Rohde, who is now a foreign affairs columnist at Reuters, cited an example where he traveled to Raleigh to research a column about universities promoting development in surrounding communities. When he arrived, Rohde discovered the center he was writing about — the Raleigh High Tech Incubator — was situated in one of the city’s poorest neighborhoods and was teaching residents employment skills.

He took a tour of the area, talked to locals and overheard conversations between administrators at the University of North Carolina at Chapel Hill. He discovered a different story than the one he came for. In his reporting, he heard about the struggling local middle class and about dissent within the university, where one faculty member referred to its chancellor as a kind of “Darth Vader.”

“What was supposed to be a staged interview (with the UNC chancellor) sort of fell apart because I was there, because I was able to meet people,” Rohde said.

Though journalism is changing, Rohde said, “The key thing is going out and meeting people.” He encouraged students to be “reporters, not curators” and to write, edit and rewrite.

Rohde shared one of his own old college papers — one where his professor had written “rewrite.” Rohde had spelled “wit” with an “h” in the middle and included a statement that had caused his professor to write, “this adds nothing.”

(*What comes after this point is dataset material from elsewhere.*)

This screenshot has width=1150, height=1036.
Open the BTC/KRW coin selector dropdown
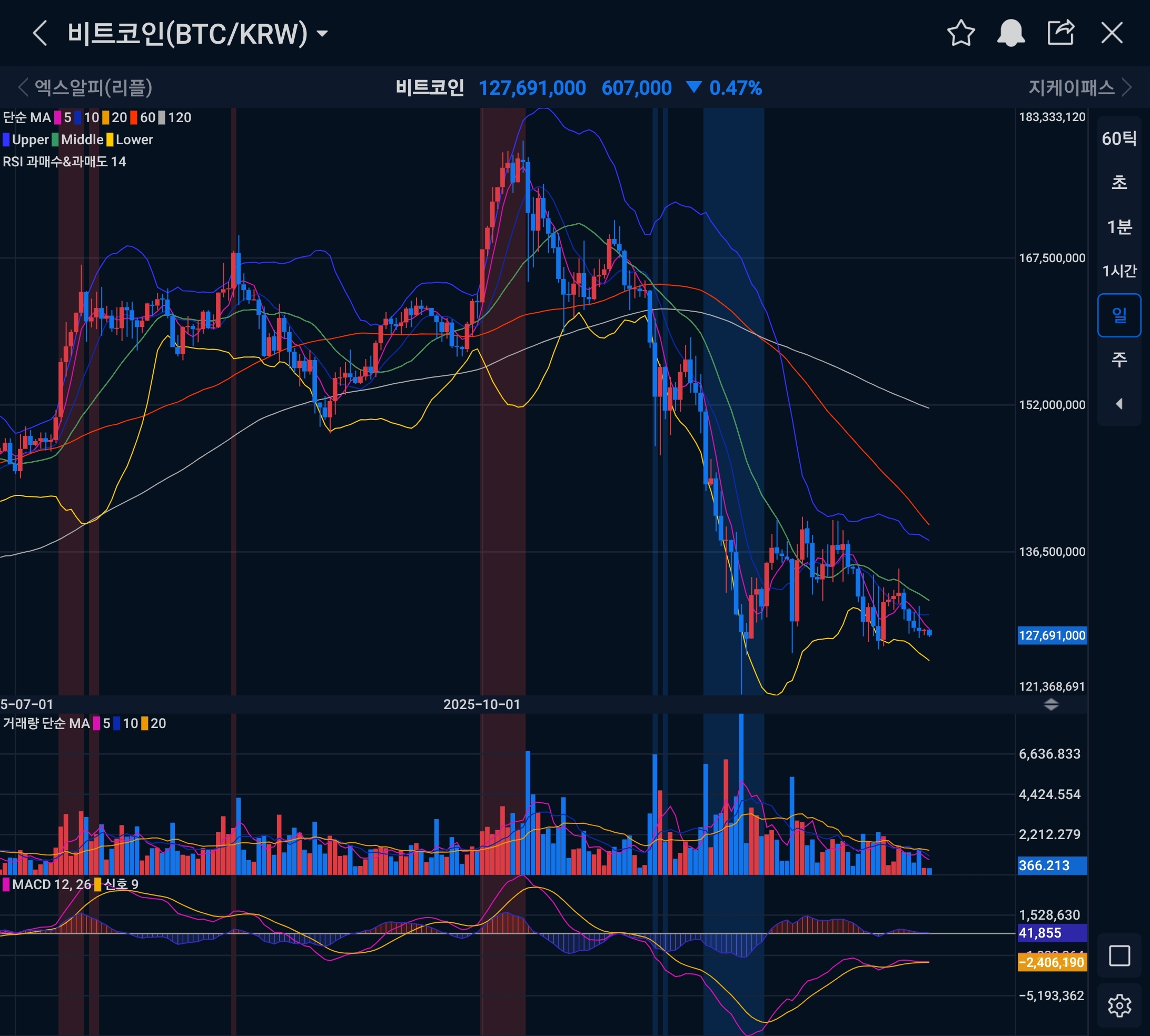322,34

“He urged us to keep at it, to keep writing our papers,” Rohde said.

During the question-and-answer session, Rohde spoke about the value of fact-based reporting, especially with the proliferation of online news sources and politically charged cable news. As people turn to more biased outlets, he said, ground truth and talking to people become more valuable than ever.

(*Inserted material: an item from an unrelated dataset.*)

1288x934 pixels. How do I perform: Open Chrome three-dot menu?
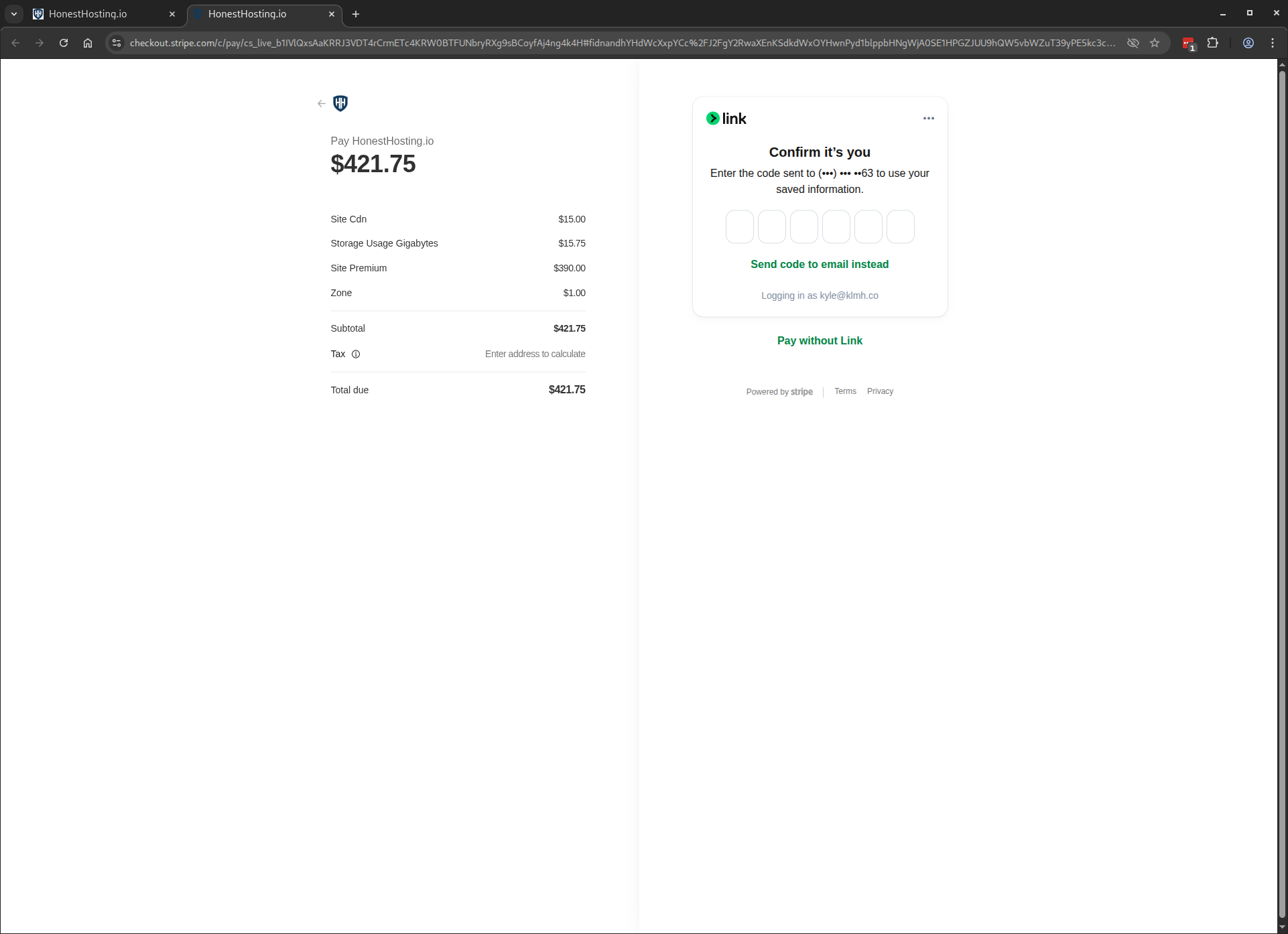(1273, 43)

“Once you get out there and meet people, you break through those barriers,” he said. Rohde offered the example of a pastor he met when covering a story in New Orleans who asked him why the Times had not covered claims that President Barack Obama was Muslim. Rohde stayed the night with the man. By the time he left, he had convinced the pastor that Obama was a Christian — because, he argued, if Obama were a Muslim, then-Senator Hillary Clinton would have addressed that in the primaries.

One audience member asked what advice he had for aspiring journalists. Rohde said adapting to the changing media climate is key. 

“You’ll find your way,” he said. “I don’t think human storytelling will ever go away.”